Both the multiplexing and tx window concept turned up many years later in the definition of HTTP/2. This is notable because in a not very alternate universe we would not have a web based on TLS + HTTP but we could have had HTTP/2 features many years earlier with a web built on ssh protocol.

The “type” of the channel decides on the meaning of the data sent on the channel; different types of channel send completely different protocol data inside. Defined channel requests are:

  • pty-req: pseudo-tty
  • x11-req: x11 tunnel
  • env: environment variables
  • shell: spawn a server shell with stdin/out/err wired to ssh
  • exec: execute server process with stdin/out/err wired to ssh
  • subsystem: run a defined subsystem, eg, sftp
  • window-change: size of the client window has changed
  • xon-xoff: soft flow control
  • signal: send a signal to server, eg, SIGINT
  • exit-status: retreive exit status of previous “exec” command
  • exit-signal: find out if previous “exec” command died on a signal

For ssh being used as a terminal, the client must ask for a pty-req type of channel, where pty is a Pseudo-TtY or logical terminal emulation channel. When established, this channel passes a complex terminal emulation protocol.

The ssh client also then passes env requests to configure a few environment variables, and then a shell request to wire the ssh channel up to a server shell.

In my case I handle these commands but the ssh connection is actually backed by a UART. So there is no actual shell spawned, and the environment vars are ignored. Instead the UART ringbuffers are wired up to the ssh channel and the remote ssh client sends and receives on that instead.


After all this was working for ssh client connections, I also wanted to support simple file transfers over scp, since that is the most “natural” way to communicate with the remote side for sending files.

There’s very little documentation of how that is supposed to work.

Running scp abc root@mydevice:/def opens a channel and requests to exec on it scp -t /def.

On a real server, it would run scp, but the -t flag is not documented. On ESP32, there is no shell or scp process that can run. After accepting the request and setting a flag on the channel to say it is in “scp mode”, scp sent us some textual “headers” down the channel to set up the transfer; looking at the openssh scp sources I found the format is (mmmm is an octal file mode like 0755)

  • “Dmmmm 0 dirname” - start of copy directory level
  • “E” - end of copy directory level
  • “Cmmmm length filename” - start copy file
  • “Tmtime 0 atime 0” - modification and access times for file

For a simple scp abc root@mydevice:/def, scp sends only the C command, a terminating \x0a and then the payload of the file abc.
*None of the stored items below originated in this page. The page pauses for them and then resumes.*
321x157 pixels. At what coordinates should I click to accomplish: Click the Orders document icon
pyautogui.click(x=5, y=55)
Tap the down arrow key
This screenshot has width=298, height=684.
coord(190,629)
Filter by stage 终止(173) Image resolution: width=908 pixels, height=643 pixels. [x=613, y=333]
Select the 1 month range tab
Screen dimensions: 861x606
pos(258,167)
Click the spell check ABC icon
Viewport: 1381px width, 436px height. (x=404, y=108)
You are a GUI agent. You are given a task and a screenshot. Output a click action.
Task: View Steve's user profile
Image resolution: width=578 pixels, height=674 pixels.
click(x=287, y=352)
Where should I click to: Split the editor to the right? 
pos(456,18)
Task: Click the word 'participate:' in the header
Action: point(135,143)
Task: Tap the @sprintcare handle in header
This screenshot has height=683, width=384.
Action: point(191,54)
Then it sends SSH_MSG_CHANNEL_EOF to which we respond with SSH_MSG_CHANNEL_CLOSE to end the connection cleanly.

The implementation is complicated a bit by having to deal with RX flow control due to the small UART ringbuffers, but lws helps a lot here.

What did we learn this time

  • SSH protocol was way ahead of its time

  • SSH crypto and functionality instead of http + ssl tunnel would have gotten us http/2 from the start

  • It’s possible to implement selected “best of breed” crypto suite elements in a very constrained device

  • Libwebsockets + bytewise state machines can implement everything needed (in my case this also includes in-browser JS terminal backed by wss)

  • Implementing this as a lws protocol handler means it can easily coexist in a single event loop; on very small targets like ESP32 this means it can be implemented painlessly.

  • Although lws already supports “natural” (for developers and users) protocols like TLS + https and wss (secure websockets), this is the first time to my knowledge something as “natural” as ssh has been implemented on a constrained target like ESP32. Using a wireless device via ssh and scp from your terminal using normal ssh keys and with the same level of security expected from a server ssh connection is very convenient.